A pragmatic moderate. A winner in purple terrain. Someone who proved you didn’t have to go full-progressive to beat Republicans in a competitive state. They loved her so much they gave her the honor of delivering the Democratic response to the State of the Union. She was supposed to be the blueprint for how the party rebuilt itself.
That was five months ago. Now she’s making history — just not the kind her party had in mind.
Two polls this week show Spanberger has the lowest approval rating of any Virginia governor in recent history at this early point in their term. She won with 57% of the vote in November. Her approval has already dropped 10 points.
Here’s what local DC news was reporting this afternoon:
Forty-seven approve, forty-seven disapprove. For a governor who crushed her opponent by 15 points just five months ago, that is a remarkable collapse. And it’s not one poll going rogue.
A second poll, from State Navigate, confirmed the same finding today:
“Most historically unpopular Governor at this point in the most recent Virginia Governors’ terms.” That includes Republicans and Democrats alike. In a state that’s had some polarizing governors over the years, she’s managed to land at the bottom of the approval list faster than any of them.
Fox News laid out exactly how the floor fell out so fast:
Governor Abigail Spanberger has the highest disapproval rating among Virginia governors since 1994 at this point in their term, with 46 percent disapproving — compared to her predecessor Glenn Youngkin, who had a 54-39 approval rating at the same stage.
Steve Moore, economist at Unleash Prosperity, stated she “raced out of the gate with all these very liberal policies” and experienced “one of the swiftest declines in popularity in the first six months” he has witnessed. Republicans ran ads tying her to proposed taxes on dry cleaning, gym memberships, and pet care.

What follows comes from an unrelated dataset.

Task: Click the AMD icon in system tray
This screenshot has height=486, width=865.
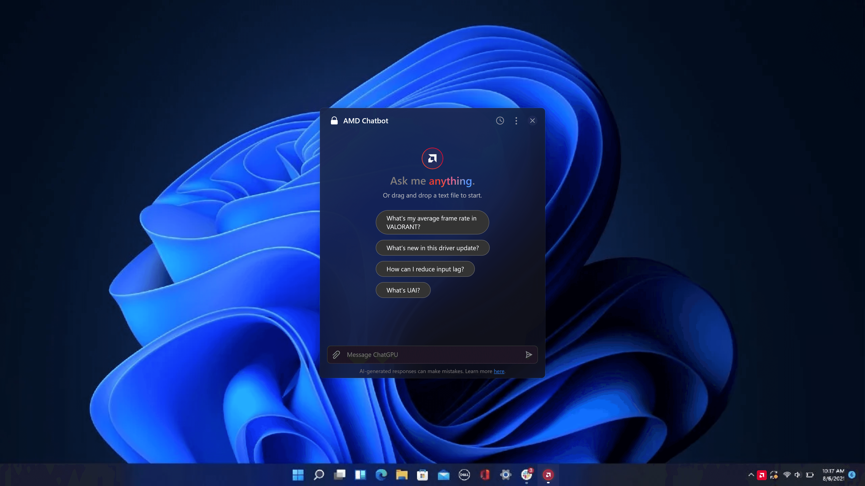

Spanberger’s office pushed back, noting the contested tax bills were never actually passed by the General Assembly and never reached her desk — but the political damage was already done.
Republicans framed her narrative before she could frame it herself. She never actually signed those tax increases. But the ads ran, the story stuck, and now her numbers look like this. Voters made up their minds fast.
ABC affiliate WSET put the numbers in context:
Governor Spanberger’s approval rating stands at 47 percent two months into her term, according to a Washington Post and Schar School at George Mason University poll — making her the least popular Virginia governor at this stage since polling began in the early 1990s.
At the same point in his term, former Governor Glenn Youngkin had a 54 percent approval rating. Democrat Ralph Northam stood at 48 percent and Terry McAuliffe at 52 percent. Spanberger trails all of them.
ABC13 Political Analyst Dr. David Richards noted: “The Republicans have done a good job of sort of setting her up as somebody who’s going to do some radical things.”
She won Virginia by 15 points and is now below water on approval after five months. The Democrat that was supposed to show the party how to win is already the party’s cautionary tale.
Two polls, same story. The redistricting gamble may end up defining her entire first term — and not in the way her party hoped.